Will “pre-seed” capital make no sense in the age of 24h prototyping and AI startups?
The idea of funding “nothing” or “just an idea” may become obsolete. As AI, no-code and ultra-fast prototyping collapse risk, VCs will shift to paying only for real customers, not early promise
The logic behind pre-seed—and why it may be exhausted
Pre-seed emerged as a way to finance the riskiest part of the startup journey: validating a concept, hiring the first engineers, building a prototype or MVP, and testing product-market fit. VCs and angels would absorb high failure rates in exchange for the optionality that comes with something working and being scalable.
Yet the economics of that venture are under pressure:
Pre-seed investment is already contracting. Carta reports that in Q2 2025, pre-seed funding fell by 25% from the previous quarter. (source: Carta)
In many deals, valuation and investor appetite are becoming increasingly tethered to traction (e.g. ARR), even at the “seed” stage. (source: Forum Ventures)
The rise of cheaper tools, such as AI, no-code stacks, and model APIs, dramatically reduces the cost and time required to prototype or test hypotheses. Some founders skip pre-seed and push directly toward product-market fit and seed or Series A funding.
As risk compresses, the premise of pre-seed—“let me pay you to build something risky so I can get a cheap equity claim if it succeeds”—loses its upside. If founders can build something viable in 24 hours, VCs may no longer need to subsidise that stage.
The era of “vibe coding,” 24h prototypes and AI enablement
We are seeing the emergence of a new pattern: hyper-fast prototyping, AI-augmented development, and continuous validation.
Prototypes in 24 hours
With AI copilots, libraries, templates, and no-code platforms, creating working demos in hours, not months, is now a realistic possibility. That compresses the “pre-seed buildup” phase into a negligible cost.
AI-first MVPs
Many new startups don’t build from scratch—they integrate foundation models, API stacks and adapt prompt engineering rapidly. The differentiation lies in orchestration, data and UX layering, rather than core model creation. The overhead shrinks.
Predictive validation
AI can now simulate or predict user behaviour, estimate adoption, or guide A/B feature selection before entirely building. This further reduces the need for speculative development.

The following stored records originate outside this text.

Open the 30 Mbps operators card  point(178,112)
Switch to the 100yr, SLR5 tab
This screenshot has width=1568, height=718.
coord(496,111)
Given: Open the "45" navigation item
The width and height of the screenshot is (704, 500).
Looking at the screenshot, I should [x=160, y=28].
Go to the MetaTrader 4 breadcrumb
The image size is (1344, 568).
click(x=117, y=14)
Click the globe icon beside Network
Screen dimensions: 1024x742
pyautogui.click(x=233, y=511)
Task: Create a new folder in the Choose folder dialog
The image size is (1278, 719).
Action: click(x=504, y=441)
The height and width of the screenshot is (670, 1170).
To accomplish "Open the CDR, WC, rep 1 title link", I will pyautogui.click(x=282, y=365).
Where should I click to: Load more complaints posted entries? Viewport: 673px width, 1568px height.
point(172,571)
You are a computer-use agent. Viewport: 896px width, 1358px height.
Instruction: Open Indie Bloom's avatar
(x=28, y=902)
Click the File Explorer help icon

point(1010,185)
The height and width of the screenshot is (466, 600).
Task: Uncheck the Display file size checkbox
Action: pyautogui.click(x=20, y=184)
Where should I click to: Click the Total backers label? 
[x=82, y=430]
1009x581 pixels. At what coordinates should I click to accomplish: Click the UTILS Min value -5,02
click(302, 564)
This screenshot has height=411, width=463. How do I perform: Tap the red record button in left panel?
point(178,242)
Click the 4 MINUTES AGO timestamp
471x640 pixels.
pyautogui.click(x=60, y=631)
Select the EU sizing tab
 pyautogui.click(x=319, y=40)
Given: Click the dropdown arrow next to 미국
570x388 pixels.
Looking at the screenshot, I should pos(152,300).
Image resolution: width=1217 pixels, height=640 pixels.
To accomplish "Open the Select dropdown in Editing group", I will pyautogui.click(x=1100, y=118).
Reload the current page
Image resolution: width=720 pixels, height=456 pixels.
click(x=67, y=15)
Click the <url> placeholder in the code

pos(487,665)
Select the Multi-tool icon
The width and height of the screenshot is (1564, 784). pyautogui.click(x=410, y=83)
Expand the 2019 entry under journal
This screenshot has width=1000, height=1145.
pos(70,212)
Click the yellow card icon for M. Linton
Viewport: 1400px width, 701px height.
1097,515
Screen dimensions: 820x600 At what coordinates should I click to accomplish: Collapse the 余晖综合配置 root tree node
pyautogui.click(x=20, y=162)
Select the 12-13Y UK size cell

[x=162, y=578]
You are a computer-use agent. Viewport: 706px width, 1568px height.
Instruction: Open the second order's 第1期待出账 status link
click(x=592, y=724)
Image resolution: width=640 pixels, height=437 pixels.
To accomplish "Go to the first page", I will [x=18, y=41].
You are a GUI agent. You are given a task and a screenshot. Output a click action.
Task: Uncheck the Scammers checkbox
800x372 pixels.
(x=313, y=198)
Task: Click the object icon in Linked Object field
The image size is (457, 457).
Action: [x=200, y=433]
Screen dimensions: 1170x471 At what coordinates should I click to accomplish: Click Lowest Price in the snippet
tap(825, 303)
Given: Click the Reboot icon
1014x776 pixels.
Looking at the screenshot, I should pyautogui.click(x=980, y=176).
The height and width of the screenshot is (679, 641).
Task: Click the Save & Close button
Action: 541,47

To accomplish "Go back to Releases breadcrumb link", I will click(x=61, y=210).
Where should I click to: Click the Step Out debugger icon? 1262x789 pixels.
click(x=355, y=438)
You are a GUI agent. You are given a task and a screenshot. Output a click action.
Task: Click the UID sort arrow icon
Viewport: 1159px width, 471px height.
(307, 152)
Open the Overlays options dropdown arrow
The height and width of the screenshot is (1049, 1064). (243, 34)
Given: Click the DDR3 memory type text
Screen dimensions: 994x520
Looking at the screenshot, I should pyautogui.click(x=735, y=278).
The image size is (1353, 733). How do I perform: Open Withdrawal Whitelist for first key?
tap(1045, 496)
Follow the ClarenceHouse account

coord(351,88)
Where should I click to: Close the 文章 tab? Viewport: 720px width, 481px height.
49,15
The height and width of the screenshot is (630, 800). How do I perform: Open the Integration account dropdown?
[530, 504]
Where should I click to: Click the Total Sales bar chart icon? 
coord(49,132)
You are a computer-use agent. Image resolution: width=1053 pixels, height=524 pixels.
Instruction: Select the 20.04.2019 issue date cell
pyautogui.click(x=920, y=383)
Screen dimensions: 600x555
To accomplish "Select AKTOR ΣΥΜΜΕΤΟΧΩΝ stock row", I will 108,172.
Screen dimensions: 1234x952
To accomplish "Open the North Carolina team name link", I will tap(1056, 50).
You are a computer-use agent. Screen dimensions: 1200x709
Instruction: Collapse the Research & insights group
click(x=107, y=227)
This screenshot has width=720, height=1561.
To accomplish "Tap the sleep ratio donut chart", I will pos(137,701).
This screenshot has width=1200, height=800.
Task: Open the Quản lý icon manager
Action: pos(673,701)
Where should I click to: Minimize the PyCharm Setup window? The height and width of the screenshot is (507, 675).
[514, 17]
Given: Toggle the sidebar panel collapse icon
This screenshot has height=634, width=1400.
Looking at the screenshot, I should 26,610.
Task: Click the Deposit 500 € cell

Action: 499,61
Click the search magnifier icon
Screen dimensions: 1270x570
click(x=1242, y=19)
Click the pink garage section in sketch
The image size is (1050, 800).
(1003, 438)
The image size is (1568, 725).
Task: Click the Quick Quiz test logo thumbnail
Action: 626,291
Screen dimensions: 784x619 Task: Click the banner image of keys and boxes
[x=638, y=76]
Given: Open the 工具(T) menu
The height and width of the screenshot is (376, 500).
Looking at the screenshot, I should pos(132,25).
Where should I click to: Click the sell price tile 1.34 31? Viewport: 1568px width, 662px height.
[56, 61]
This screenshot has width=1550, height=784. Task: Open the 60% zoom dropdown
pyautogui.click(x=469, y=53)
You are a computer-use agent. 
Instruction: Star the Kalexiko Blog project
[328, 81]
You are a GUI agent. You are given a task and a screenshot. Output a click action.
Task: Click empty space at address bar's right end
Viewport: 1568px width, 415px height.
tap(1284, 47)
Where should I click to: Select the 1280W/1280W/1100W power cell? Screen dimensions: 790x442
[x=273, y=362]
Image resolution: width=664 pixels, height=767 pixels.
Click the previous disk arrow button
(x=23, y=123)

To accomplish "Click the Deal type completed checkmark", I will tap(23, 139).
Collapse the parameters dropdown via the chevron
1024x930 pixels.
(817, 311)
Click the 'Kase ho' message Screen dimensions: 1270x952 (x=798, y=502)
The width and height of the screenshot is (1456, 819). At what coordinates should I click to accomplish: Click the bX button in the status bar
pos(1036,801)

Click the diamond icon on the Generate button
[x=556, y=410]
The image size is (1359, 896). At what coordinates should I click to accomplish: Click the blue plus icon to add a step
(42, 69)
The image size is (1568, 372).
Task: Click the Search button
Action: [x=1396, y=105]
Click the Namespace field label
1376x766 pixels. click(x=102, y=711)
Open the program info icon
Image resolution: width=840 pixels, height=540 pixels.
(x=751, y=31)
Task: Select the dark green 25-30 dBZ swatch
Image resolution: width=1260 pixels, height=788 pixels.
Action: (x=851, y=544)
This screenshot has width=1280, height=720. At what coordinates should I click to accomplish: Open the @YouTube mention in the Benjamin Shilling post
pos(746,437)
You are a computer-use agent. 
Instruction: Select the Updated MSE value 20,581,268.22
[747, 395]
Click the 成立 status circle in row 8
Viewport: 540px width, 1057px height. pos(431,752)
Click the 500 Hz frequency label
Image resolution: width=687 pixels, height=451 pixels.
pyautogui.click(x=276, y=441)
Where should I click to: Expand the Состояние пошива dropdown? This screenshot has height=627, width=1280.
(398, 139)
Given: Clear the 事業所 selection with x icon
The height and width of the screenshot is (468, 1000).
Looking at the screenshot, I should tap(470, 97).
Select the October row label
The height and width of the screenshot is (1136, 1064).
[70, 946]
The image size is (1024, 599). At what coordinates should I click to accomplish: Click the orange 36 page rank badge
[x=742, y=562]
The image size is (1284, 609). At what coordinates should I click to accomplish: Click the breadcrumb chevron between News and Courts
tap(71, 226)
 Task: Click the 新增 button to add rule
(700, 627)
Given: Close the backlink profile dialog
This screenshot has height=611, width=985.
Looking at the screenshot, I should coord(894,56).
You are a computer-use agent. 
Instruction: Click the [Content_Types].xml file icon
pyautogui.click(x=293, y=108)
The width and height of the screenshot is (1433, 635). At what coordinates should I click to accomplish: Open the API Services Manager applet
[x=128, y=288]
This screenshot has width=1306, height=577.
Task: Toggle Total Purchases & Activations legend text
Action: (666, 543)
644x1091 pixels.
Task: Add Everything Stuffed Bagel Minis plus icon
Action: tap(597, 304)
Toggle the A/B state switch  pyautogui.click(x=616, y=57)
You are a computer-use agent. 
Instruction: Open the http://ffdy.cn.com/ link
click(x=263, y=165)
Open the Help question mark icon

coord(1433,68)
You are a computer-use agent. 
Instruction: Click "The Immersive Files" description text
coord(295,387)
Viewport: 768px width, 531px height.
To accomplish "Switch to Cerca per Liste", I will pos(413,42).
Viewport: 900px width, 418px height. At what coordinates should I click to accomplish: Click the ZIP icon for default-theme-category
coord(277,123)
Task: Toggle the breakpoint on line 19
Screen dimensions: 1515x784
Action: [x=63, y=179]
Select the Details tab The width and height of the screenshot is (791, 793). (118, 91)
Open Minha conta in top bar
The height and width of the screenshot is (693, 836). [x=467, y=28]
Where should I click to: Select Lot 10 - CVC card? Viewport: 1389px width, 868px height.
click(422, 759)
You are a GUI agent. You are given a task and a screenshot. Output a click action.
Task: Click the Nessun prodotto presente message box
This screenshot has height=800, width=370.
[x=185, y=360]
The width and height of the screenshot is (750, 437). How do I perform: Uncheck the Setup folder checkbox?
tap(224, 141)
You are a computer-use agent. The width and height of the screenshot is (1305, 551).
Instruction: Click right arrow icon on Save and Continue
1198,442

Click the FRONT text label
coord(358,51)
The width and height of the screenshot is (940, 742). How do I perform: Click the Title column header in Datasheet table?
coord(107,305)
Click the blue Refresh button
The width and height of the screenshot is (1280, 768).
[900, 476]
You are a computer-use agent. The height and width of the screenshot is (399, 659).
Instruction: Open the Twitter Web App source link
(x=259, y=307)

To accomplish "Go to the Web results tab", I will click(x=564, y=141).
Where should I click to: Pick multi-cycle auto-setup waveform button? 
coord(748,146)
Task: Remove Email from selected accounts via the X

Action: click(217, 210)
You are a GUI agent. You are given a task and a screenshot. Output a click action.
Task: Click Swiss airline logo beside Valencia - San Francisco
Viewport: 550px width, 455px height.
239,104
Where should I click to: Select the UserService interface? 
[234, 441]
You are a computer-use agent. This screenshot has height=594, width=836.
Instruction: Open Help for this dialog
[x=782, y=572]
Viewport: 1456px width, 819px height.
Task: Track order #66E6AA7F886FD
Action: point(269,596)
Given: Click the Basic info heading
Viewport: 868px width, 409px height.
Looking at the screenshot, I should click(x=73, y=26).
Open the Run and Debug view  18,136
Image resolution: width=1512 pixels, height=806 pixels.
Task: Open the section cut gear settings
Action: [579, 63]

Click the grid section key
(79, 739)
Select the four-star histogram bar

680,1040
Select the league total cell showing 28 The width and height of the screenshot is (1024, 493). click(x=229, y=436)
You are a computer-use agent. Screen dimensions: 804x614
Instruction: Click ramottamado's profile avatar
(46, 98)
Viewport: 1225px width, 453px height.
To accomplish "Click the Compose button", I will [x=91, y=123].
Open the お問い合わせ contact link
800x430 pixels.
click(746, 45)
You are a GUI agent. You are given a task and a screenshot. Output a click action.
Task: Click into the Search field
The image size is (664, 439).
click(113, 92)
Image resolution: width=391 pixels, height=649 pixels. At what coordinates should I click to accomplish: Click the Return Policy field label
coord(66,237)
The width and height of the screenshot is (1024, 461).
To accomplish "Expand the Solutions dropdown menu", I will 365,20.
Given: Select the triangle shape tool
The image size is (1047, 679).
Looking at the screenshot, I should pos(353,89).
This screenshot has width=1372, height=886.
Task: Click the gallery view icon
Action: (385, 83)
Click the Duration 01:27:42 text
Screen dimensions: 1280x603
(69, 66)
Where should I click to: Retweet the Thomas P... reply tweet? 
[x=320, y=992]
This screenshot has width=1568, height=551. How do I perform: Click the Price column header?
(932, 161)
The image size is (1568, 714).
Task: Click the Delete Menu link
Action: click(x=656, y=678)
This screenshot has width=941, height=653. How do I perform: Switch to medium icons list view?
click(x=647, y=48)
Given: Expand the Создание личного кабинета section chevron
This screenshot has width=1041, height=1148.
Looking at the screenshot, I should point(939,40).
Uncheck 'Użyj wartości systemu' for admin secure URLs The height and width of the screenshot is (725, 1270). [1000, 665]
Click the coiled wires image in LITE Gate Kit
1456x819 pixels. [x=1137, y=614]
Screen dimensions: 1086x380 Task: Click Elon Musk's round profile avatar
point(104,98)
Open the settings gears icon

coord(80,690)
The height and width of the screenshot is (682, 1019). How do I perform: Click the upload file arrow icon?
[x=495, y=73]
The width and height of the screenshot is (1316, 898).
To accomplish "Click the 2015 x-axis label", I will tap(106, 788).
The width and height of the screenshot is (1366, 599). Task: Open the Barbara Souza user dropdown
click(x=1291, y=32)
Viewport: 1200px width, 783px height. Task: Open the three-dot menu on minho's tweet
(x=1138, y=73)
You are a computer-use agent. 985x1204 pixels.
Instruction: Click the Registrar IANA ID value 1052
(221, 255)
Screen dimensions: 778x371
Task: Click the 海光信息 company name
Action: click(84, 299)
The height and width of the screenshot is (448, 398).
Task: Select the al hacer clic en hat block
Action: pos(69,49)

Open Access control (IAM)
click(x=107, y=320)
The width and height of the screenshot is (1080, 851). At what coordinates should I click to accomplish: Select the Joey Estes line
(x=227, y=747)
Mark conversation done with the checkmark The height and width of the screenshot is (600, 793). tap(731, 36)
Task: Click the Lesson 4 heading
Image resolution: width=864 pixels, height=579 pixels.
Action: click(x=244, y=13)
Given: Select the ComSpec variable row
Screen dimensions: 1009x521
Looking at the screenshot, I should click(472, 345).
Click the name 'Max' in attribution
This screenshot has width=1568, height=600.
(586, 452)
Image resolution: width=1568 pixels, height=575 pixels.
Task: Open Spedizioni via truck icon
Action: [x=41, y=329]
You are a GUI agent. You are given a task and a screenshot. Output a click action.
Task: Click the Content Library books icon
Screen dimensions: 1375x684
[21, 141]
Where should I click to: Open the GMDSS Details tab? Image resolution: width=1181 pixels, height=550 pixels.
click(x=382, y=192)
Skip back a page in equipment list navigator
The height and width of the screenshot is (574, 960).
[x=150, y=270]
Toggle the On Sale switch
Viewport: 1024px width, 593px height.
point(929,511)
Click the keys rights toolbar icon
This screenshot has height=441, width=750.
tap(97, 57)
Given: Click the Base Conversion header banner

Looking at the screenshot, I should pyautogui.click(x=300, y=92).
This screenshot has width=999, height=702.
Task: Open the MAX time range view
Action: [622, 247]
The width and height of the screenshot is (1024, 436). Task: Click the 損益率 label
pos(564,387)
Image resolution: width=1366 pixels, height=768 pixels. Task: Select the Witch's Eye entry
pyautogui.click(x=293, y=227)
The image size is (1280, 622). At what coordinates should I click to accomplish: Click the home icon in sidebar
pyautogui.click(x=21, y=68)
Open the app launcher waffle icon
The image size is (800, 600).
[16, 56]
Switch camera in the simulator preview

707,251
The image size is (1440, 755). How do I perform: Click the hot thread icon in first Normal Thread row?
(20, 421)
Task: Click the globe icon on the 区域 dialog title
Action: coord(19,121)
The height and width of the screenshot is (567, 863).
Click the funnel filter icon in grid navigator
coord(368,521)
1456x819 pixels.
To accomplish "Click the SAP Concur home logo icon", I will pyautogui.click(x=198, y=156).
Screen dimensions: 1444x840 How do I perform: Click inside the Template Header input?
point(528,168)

This means the idea-to-prototype risk is significantly lower than in the past. The cost barrier that justified pre-seed is eroding.
If prototyping isn’t the bottleneck, what becomes VC’s job?
If the technical risk dissolves, VCs must shift from underwriting “building risk” to underwriting commercial risk: will this product find paying users, scale, and deliver margins?
From product risk to customer risk
Instead of betting on founders to build, VCs will bet on whether founders can sell their companies. Proof becomes real revenue, with paying users and retention metrics, not just a promise.
Paying for ARR, not ideas
VCs will increasingly look for deals where a startup already has customers or contracts, even if they are small. They may bypass the prototyping subsidy phase and invest only when there is traction. Because at that point, the downside is smaller, the upside is clearer.
VC as customer-acquirer
In this paradigm, VCs become buyers of growth or customer acquisition capacity (acquisition engines). They inject capital not to build but to scale, to go deep in sales/marketing, to push the flywheel. The value is buying incremental customers, not subsidising code.
Objections & Limitations
This thesis is provocative and not universally applicable. Several counterpoints:
Some industries (deep biotech, hardware, and regulated health) still require long lead R&D and capital-intensive validation, so pre-seed remains relevant in those domains.
Founder talent and vision still matter: the ability to spot problems, design a product, pivot, and lead remains a high-risk, yet high-reward, bet.
Risk is never zero: even a 24h prototype might be misleading; scaling and infrastructure demands will remain non-trivial.
Market and timing risks shift but don’t disappear. Even a “cheap prototype” can misfire.
Thus, pre-seed may not vanish entirely, but its role and structure will mutate.
What this shift implies for founders and investors
For founders:
Spend the bootstrap/pre-seed time on customer development, sales, pilots, not just building.
Aim to launch some paying traction before seeking institutional capital.
Lean heavily on AI, no-code, and rapid iteration to compress the build risk window.
For VCs and angels:
Recalibrate your funnel: source deals with real traction or genuine client interest, rather than a purely conceptual idea.
Expect a higher bar for early tickets: low-cost demos are less impressive when everyone can do them.
Reallocate capital toward scaling, go-to-market, and growth execution, not early product building.
Conclusion: pre-seed may not die, but it will lose its justification
Pre-seed capital was once indispensable because startups faced extremely high uncertainty and cost in turning ideas into prototypes. With AI, no-code, model APIs and predictive tooling, that cost is collapsing. What remains is the harder challenge—finding and retaining real paying users.
In the future, VCs will pay for certainty, not potential. They will invest at the point where the prototype is no longer a gamble—customers are the evidence. And so the era of subsidising empty promises may fade, replaced by funding real performance, from day one.